Elle miaule de surprise.
— J'ai hésité, tu sais ? Je me disais que c'était pas très juste de ma part de t'emmener.
Il se souvient quand on la lui a mis dans les bras pour la première fois, dans ce café où il travaillait. Une cliente était entrée avec un air paniqué, un carton rempli de chats dans les bras. Apparemment la sienne avait accouché en secret dans la nuit, sous son lit, et depuis elle tentait d'en donner à toutes ses connaissances.
— Ma copine voulait déjà pas qu'on ait la nôtre, et j'ai réussi à la faire craquer, mais là...
Il en restait trois.
La patronne, une quarantenaire qui avait embauché Kieren au moment même où il lui avait fait un sourire suppliant, avait pris un petit bonhomme roux. Un homme qui venait enfin d'être en retraite avait pris la petite tricolore qui ne cessait de miauler.
Il ne restait plus qu'une grincheuse toute tremblante, entièrement noire, qui fixait Kieren de ses grands yeux.
La cliente lui a mis dans les bras.
— Quoi ? Non ! avait-il dit.
L'idée de s'occuper de quelque chose de vivant, de fragile, qui a besoin d'être nourri et occupé, de faire ses besoins quelque part et d'être caliné parfois lui donnait le tourni.
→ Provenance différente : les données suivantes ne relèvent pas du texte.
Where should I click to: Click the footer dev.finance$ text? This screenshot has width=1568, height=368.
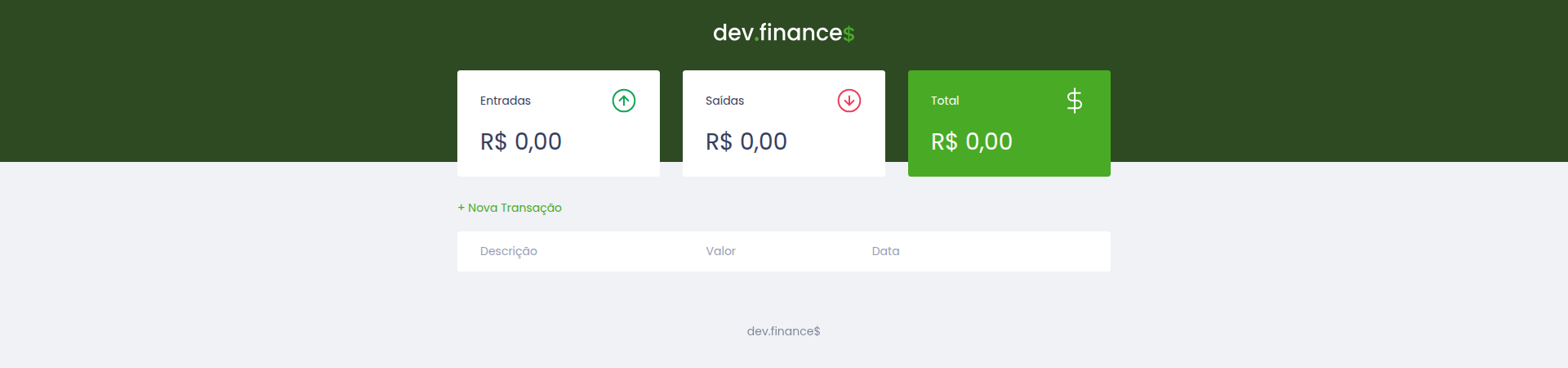point(783,331)
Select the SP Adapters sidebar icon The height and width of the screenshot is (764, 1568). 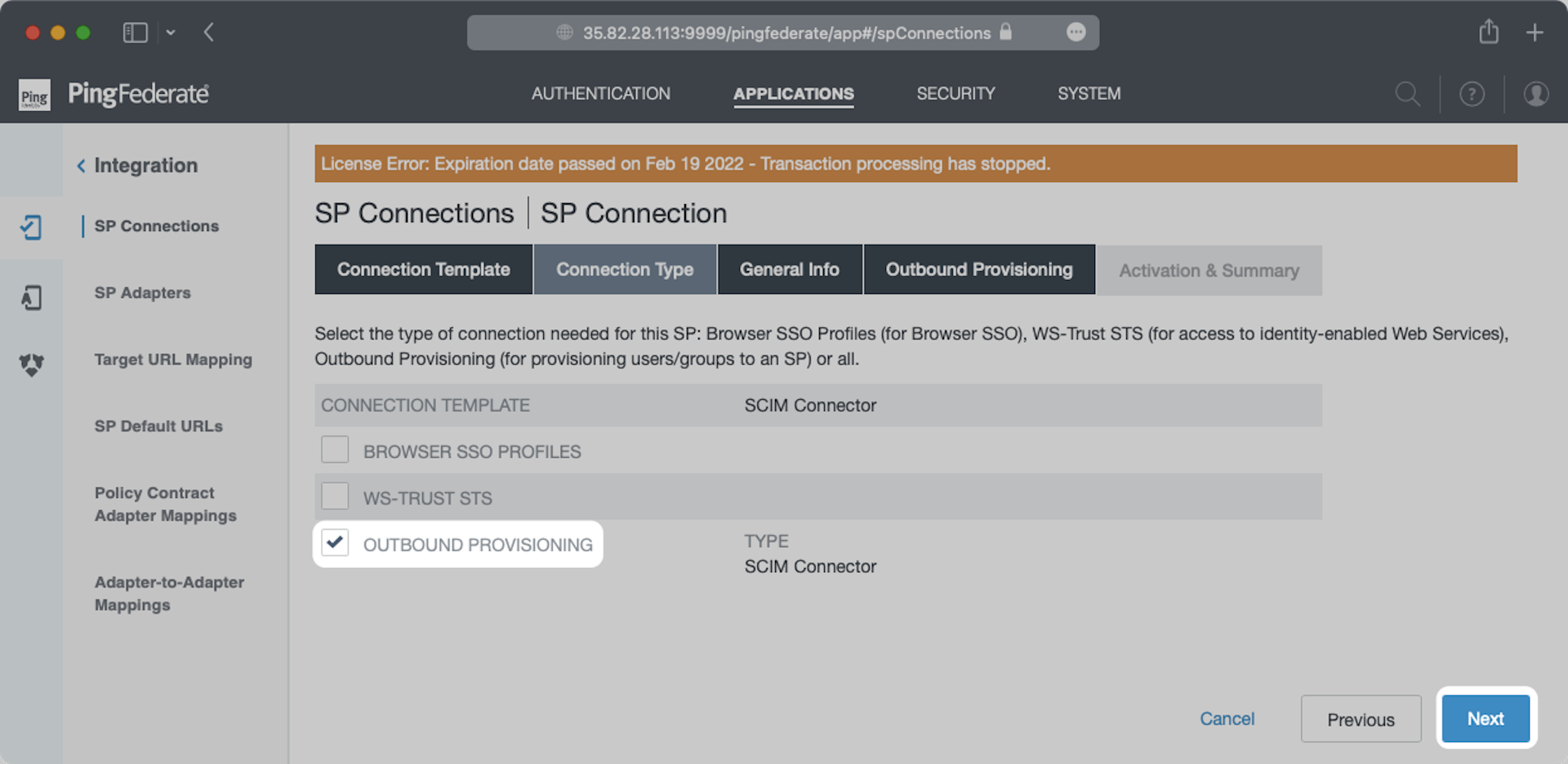tap(31, 298)
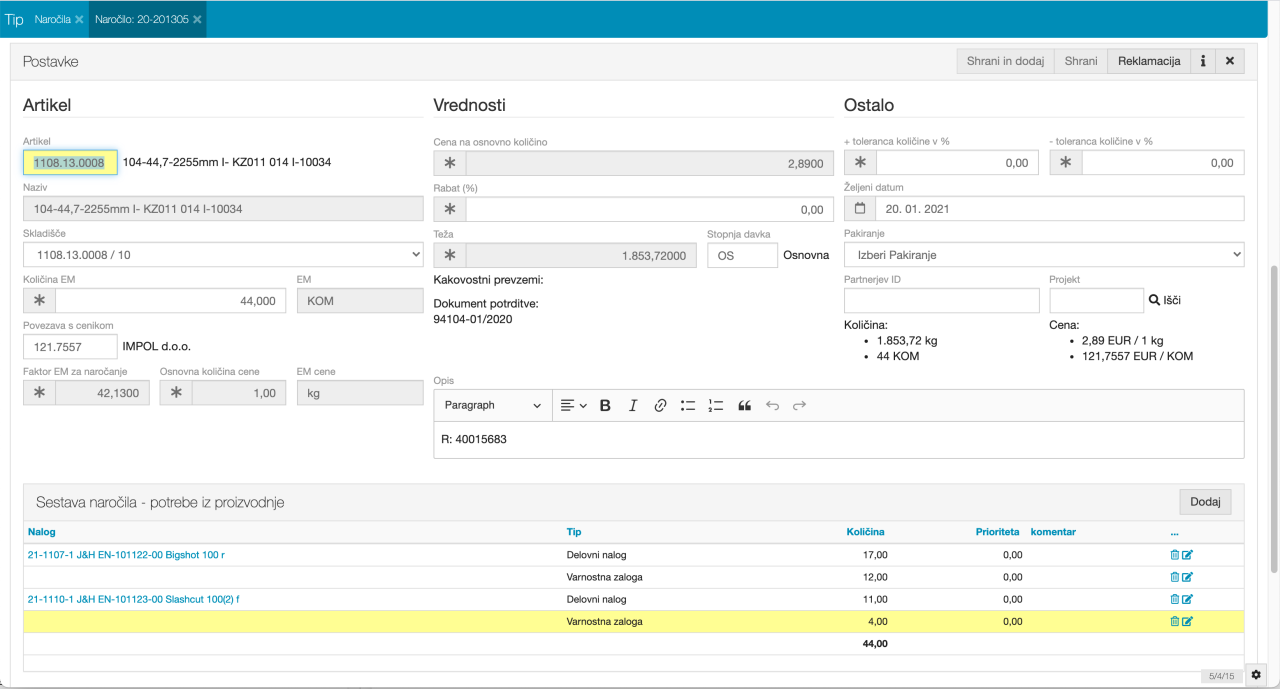The height and width of the screenshot is (689, 1280).
Task: Open the 21-1110-1 Slashcut work order link
Action: [133, 599]
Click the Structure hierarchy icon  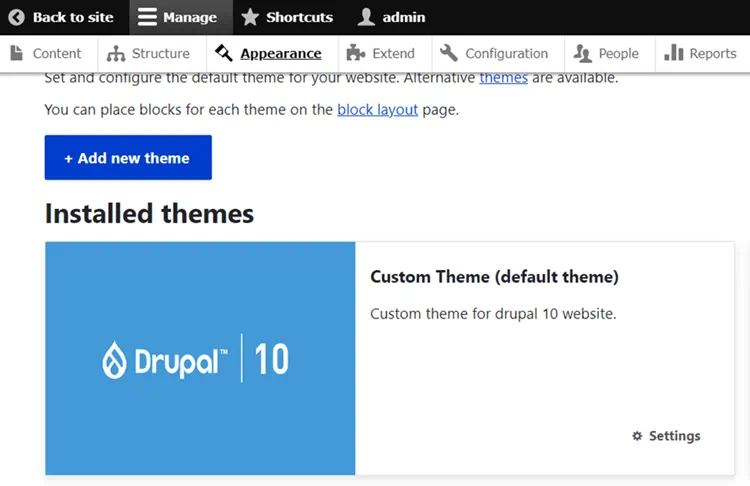tap(116, 53)
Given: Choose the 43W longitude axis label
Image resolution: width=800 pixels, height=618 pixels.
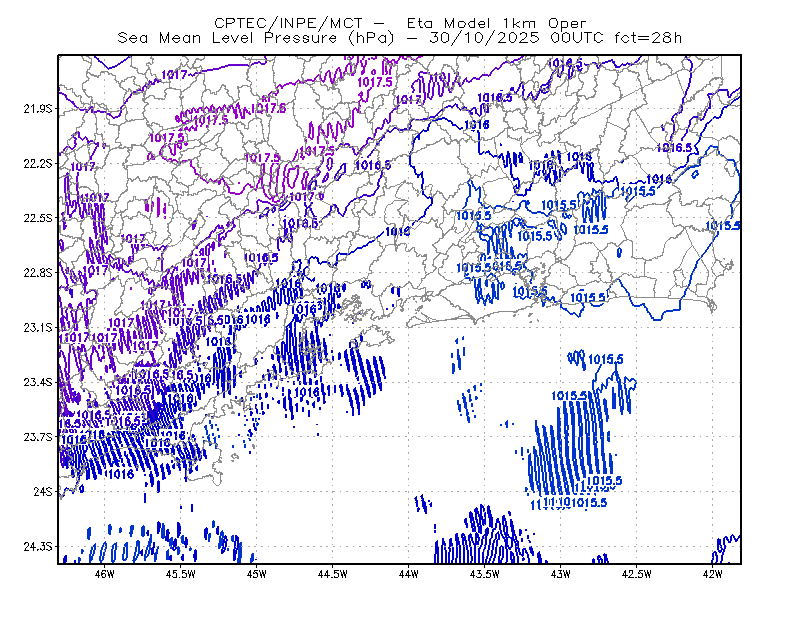Looking at the screenshot, I should coord(560,574).
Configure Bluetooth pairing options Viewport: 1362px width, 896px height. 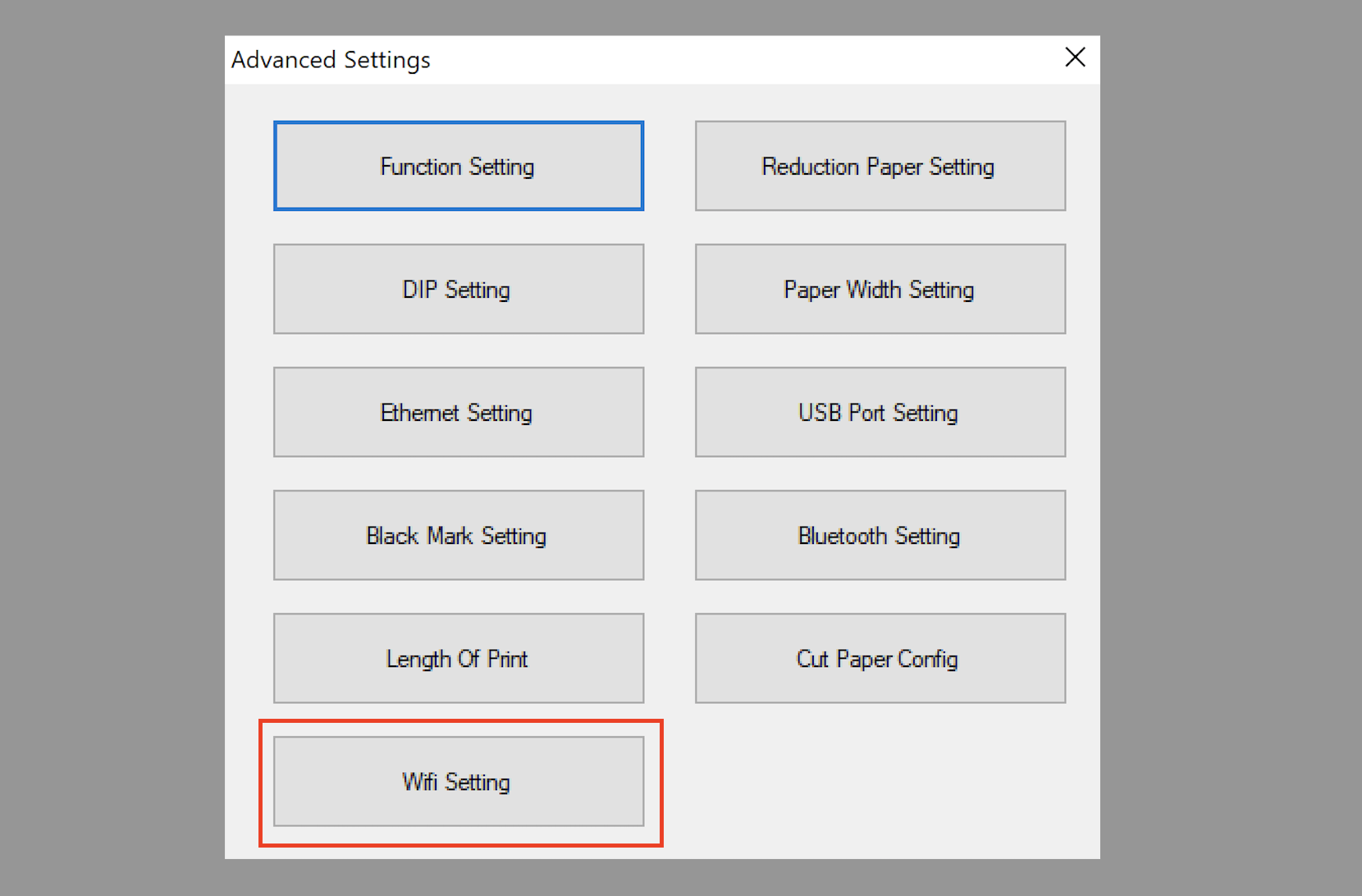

Mais son poids dans ses bras, son petit corps étrangement agile, la manière dont ses pattes s'accrochaient à sa chemise : il a fini par ne plus vouloir la reposer.
Et à présent, elle miaule devant son visage.
— Mais finalement, parfois on te force un peu la main, on te met un bébé dans les bras ou on te colle devant des légos avec des enfants, et soudain t'as comme l'impression d'être chez toi.
Il la calle sur son épaule, et elle frotte sa tête contre sa mâchoire, essayant de lui mordre l'oreille à deux reprises.
D'un bras, il attrape le dernier sac, ferme la fenêtre, et va couper l'électricité dans l'entrée.
L'appartement est aussi vide qu'au premier jour.
— Allez, murmure-t-il alors qu'elle tente de jouer avec le cordon de son pull. Cette fois, quelqu'un nous attend.